Auf einen anderen Aspekt des Geschäfts weist ein Finanzexperte hin: "50 Millionen sind für mich noch lange keine Finanzspritze: Dafür ist das Volumen für ein Unternehmen wie CHS viel zu gering. Interessanter ist für mich die Finanzhilfe von der IBM Global Financing. Daraus ergeben sich für Big Blue wirklich strategische und operative Gewinne." Ende Januar hatte die IBM-Kreditbank CHS Finanzierungsmittel in Höhe von knapp 400 Millionen Mark zur Verfügung gestellt (siehe ComputerPartner 3/99, Seite 1). Und damit nicht genug: Der Name IBM steht immerhin für den größten Lieferanten von CHS. Ein amerikanischer Kenner der Distiszene vermutet hinter den finanziellen Leihgaben der Hersteller noch ein anderes Motiv: Sie wollen CHS im internationalen Rennen behalten. Denn eine weitere Konzentration auf nur noch zwei Distributoren, Ingram Micro und Tech Data, bewertet so mancher als fatal für die Branche.

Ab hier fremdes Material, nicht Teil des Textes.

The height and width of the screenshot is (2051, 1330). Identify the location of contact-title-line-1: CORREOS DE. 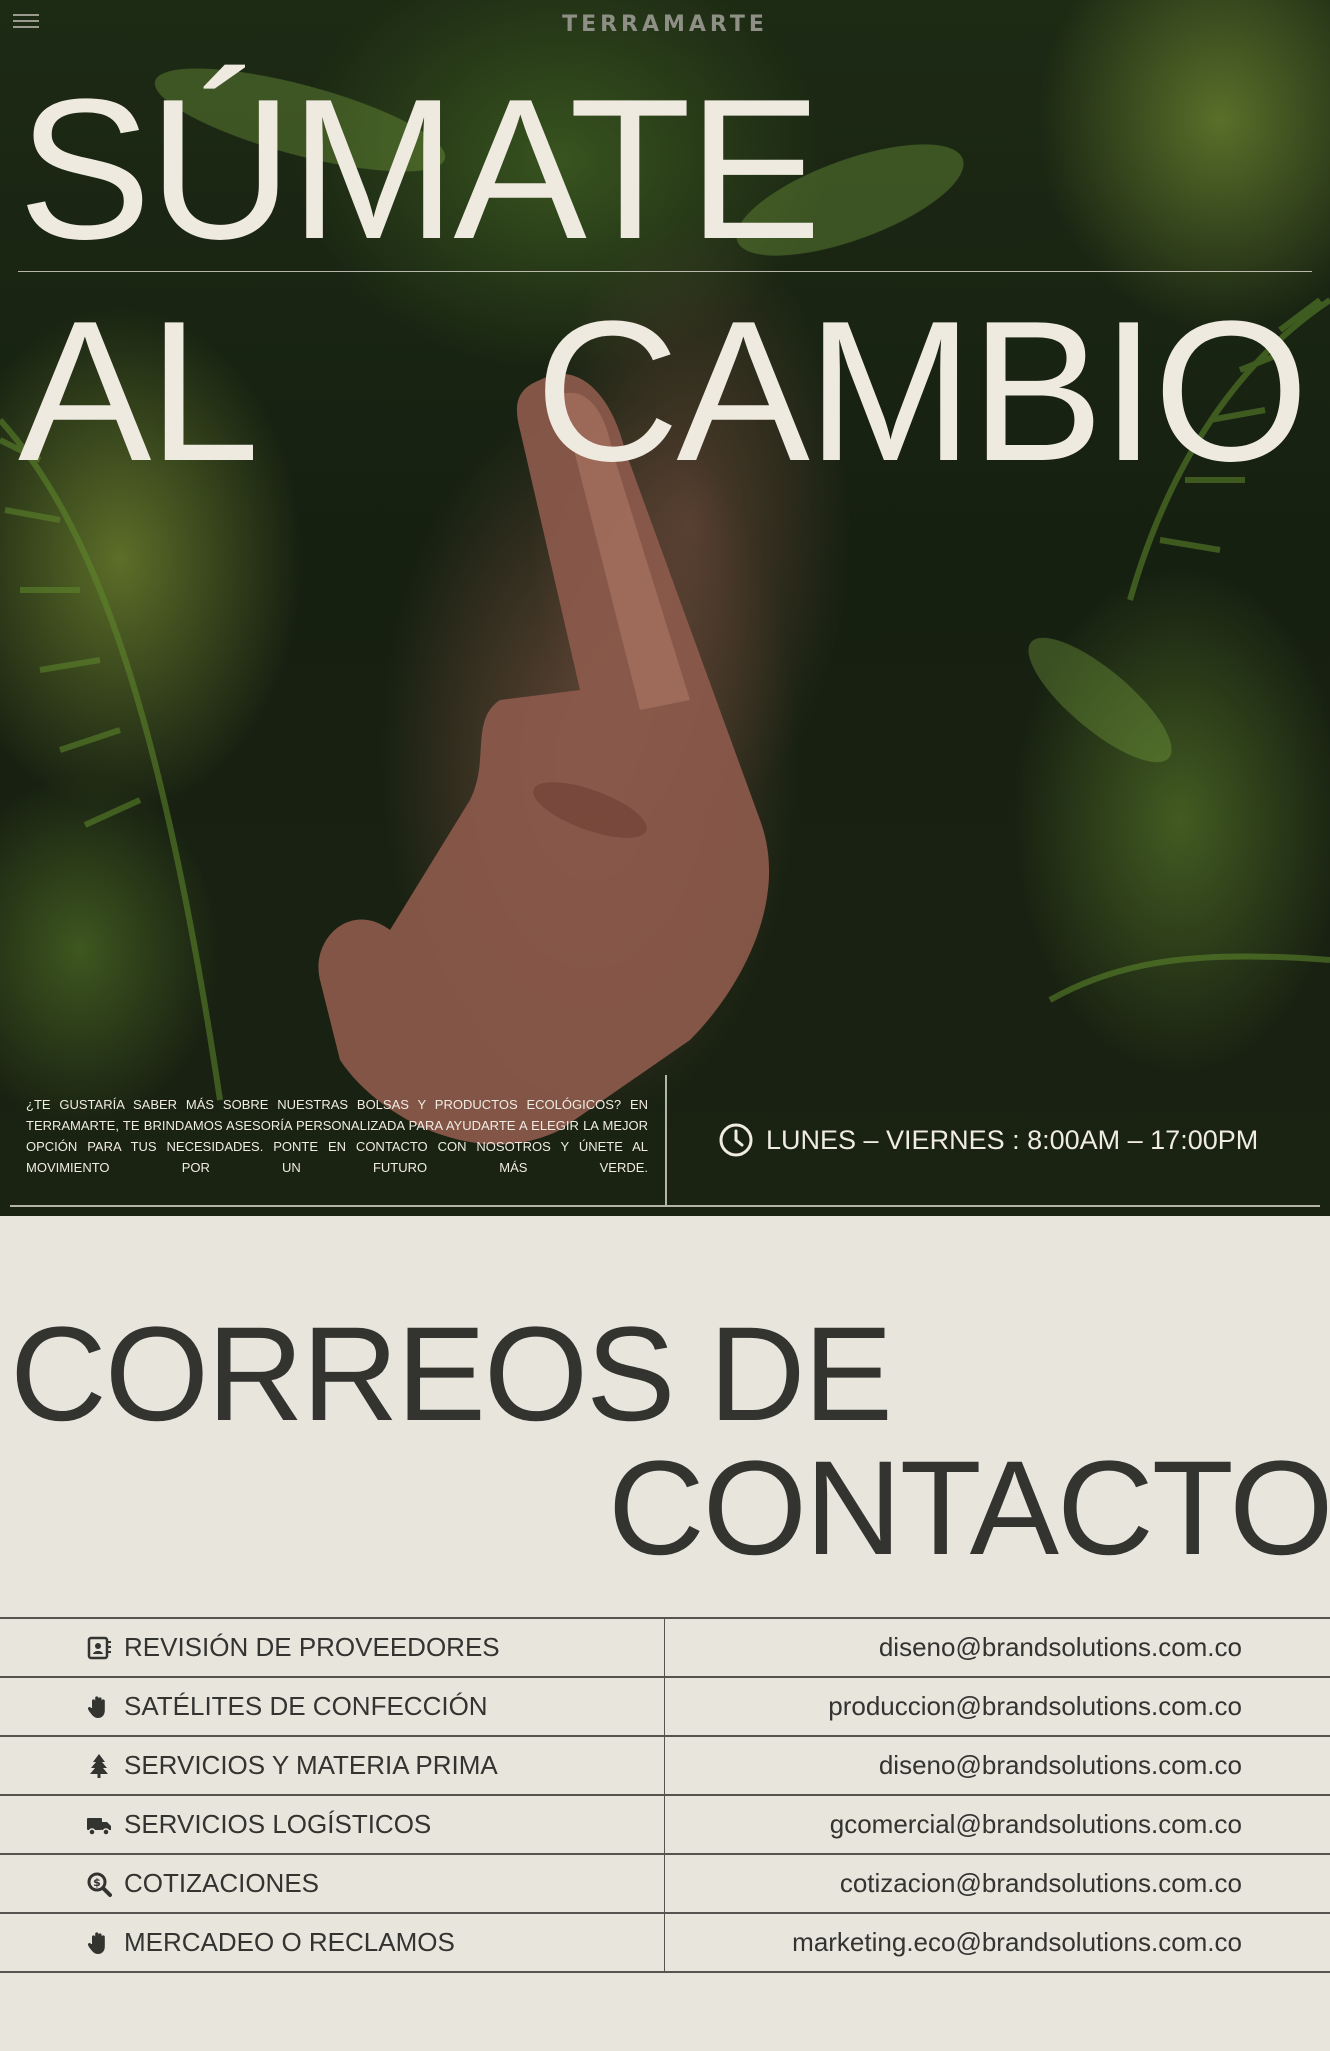
(452, 1374).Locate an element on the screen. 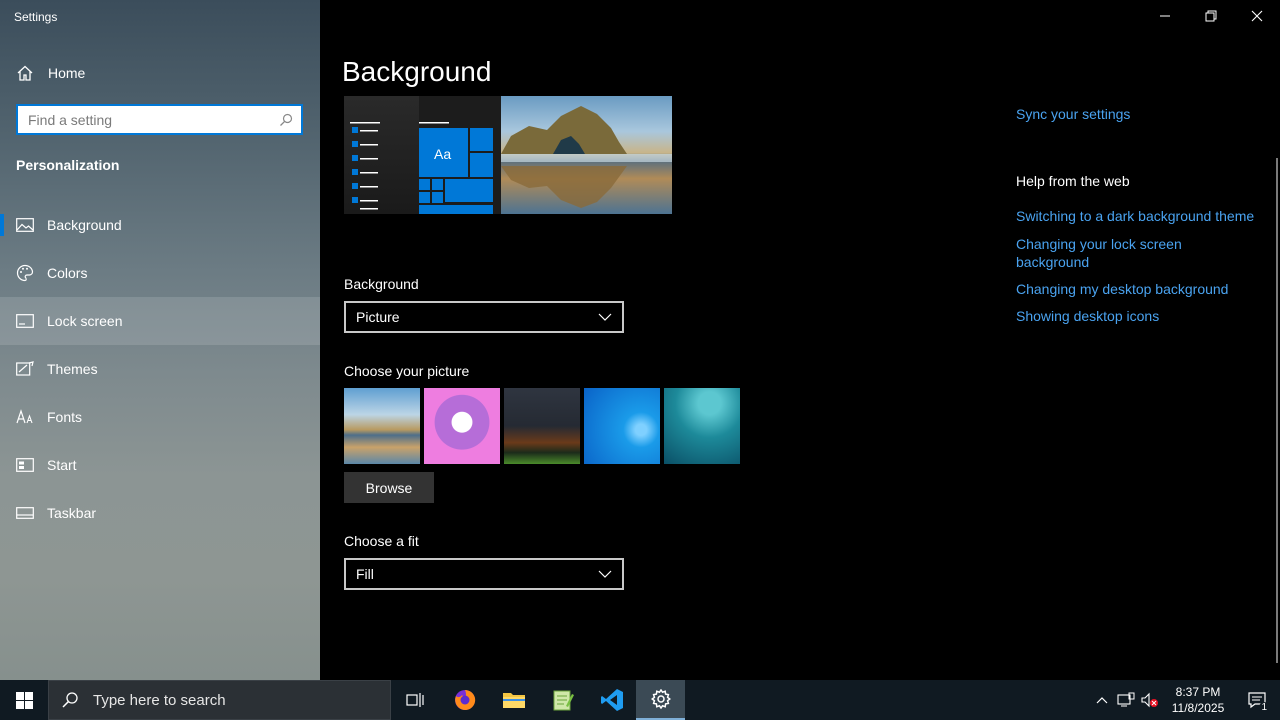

Ob der Geldsegen nun von Big Blue oder CA kommt, die zunehmenden strategischen Kooperationen zwischen Herstellern und Distribution werfen schon fast philosophische Fragen im Markt auf: "Der Deal mit CA nimmt CHS als Distributor seine eigene Stärke - und die ist, herstellerunabhängig in der Branche agieren zu können", kommentierte Nick Offin, Compaq-Vertriebsdirektor für den indirekten Kanal, die für ihn unheilige Allianz. Und ein deutscher Großhändler ergänzt: "Mittlerweile läuft das Geschäft doch so: Jeder Hersteller brennt darauf, soviel wie möglich von seinen Produkten in den Markt zu drücken. Und wenn das nicht läuft, kauft man sich eben seinen eigenen Distributor." (ch)

Hält nach Profitschwund bei den Herstellern die Hand auf: CHS-Chef Claudio Osorio.